* **THE PROBLEM**
Rewrite the data from the line containing "Viewport: 1512px width, 799px" through the end of the data, changing "dropdown" to "drop-down menu" and keeping everything else the same. Leave the pictures out of your answer.

* **LISTED RECORDS**
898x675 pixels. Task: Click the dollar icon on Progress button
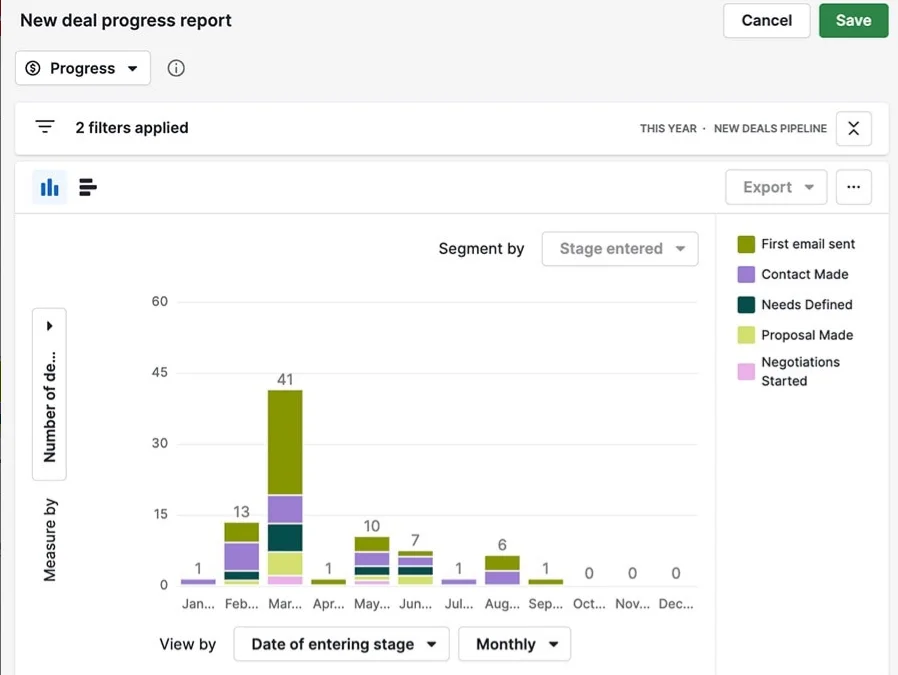click(x=33, y=68)
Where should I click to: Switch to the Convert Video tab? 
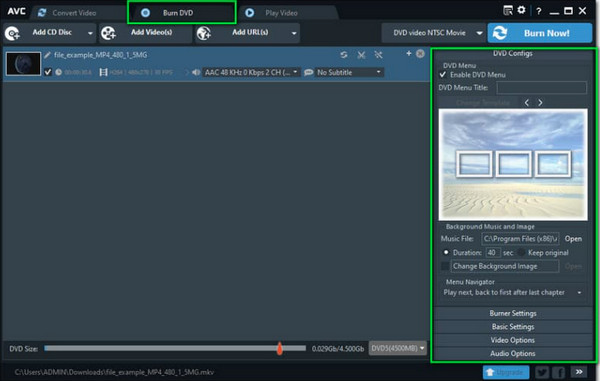pyautogui.click(x=67, y=13)
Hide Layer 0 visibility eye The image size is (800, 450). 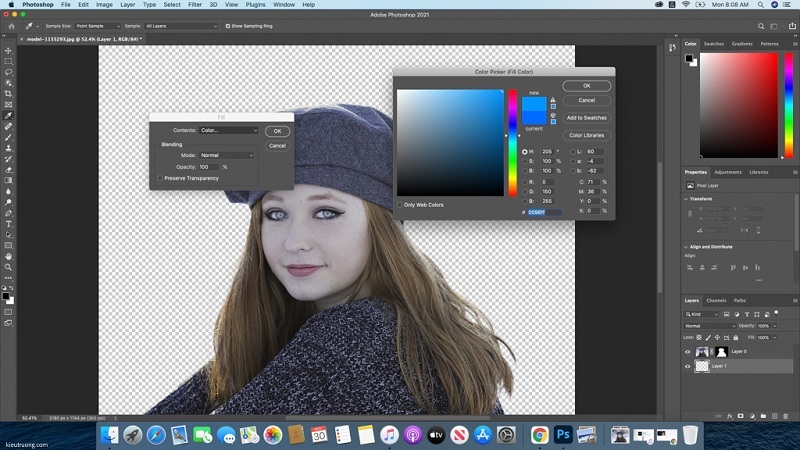[687, 352]
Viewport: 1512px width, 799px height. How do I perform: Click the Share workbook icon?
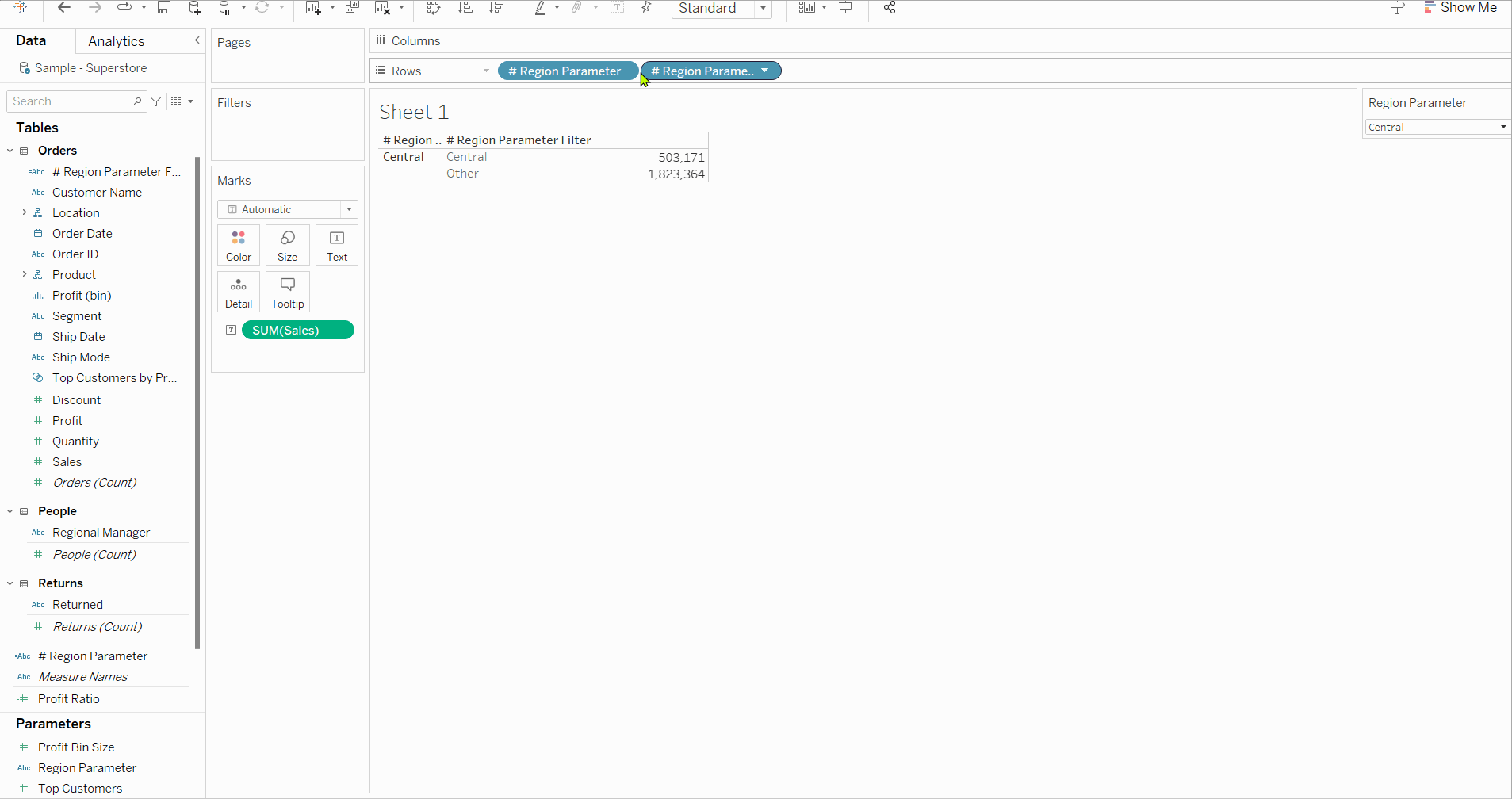click(x=889, y=8)
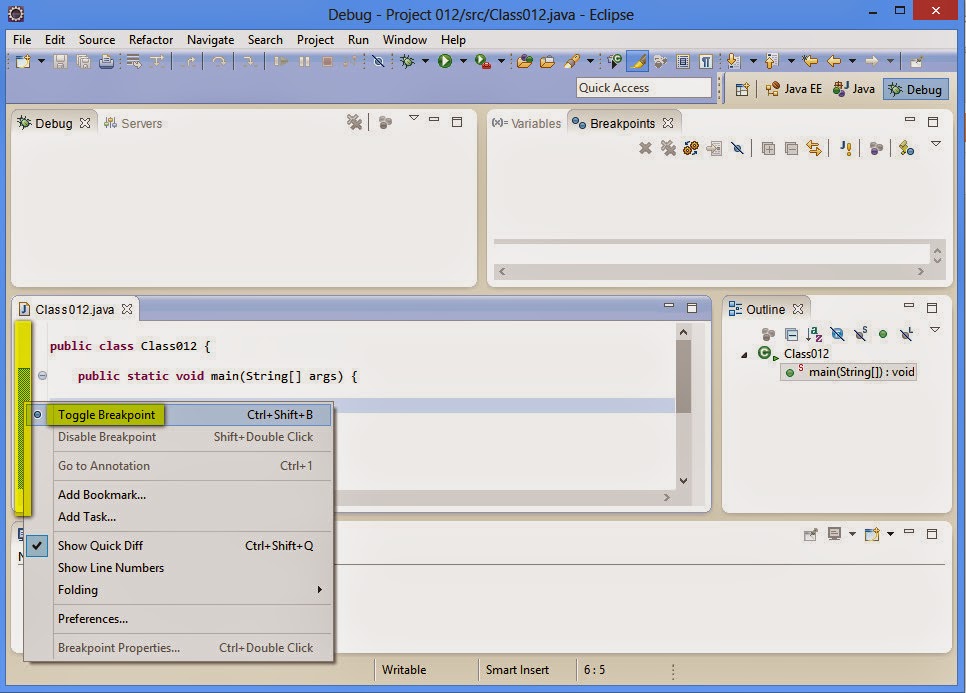
Task: Click the Save All icon
Action: tap(85, 60)
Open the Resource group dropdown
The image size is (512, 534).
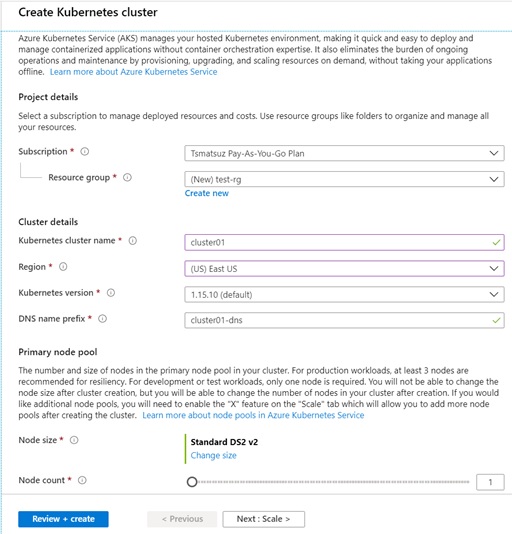tap(344, 179)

* **EXERCISE RESPONSE**
Viewport: 1512px width, 799px height. How do I perform: Click the Share workbook icon?
click(x=889, y=8)
Task: Click the Save All icon
Action: tap(85, 60)
Open the Resource group drop-down menu
The image size is (512, 534).
tap(344, 179)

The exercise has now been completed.